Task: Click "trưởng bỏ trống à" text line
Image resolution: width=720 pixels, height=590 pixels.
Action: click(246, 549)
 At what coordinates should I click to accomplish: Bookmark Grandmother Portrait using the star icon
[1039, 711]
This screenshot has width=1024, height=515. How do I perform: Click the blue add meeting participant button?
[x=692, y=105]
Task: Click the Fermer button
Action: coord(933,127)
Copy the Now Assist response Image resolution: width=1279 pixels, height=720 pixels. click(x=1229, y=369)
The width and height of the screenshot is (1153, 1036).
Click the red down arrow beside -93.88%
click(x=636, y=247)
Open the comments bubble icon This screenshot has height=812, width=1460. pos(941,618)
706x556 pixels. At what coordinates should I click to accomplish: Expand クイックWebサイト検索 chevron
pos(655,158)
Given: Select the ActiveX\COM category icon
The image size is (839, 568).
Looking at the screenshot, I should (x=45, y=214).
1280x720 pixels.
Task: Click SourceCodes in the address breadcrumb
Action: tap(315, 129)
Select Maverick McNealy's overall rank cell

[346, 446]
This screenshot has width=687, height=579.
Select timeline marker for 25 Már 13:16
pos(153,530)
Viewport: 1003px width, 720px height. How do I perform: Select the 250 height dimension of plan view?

* _Given instruction_
Extract every line of the listing above that contains the word "what".

* _Expected answer_
 At what coordinates should I click to accomplish: Bookmark Grandmother Portrait using the star icon
706x556 pixels. At what coordinates should I click to accomplish: Expand クイックWebサイト検索 chevron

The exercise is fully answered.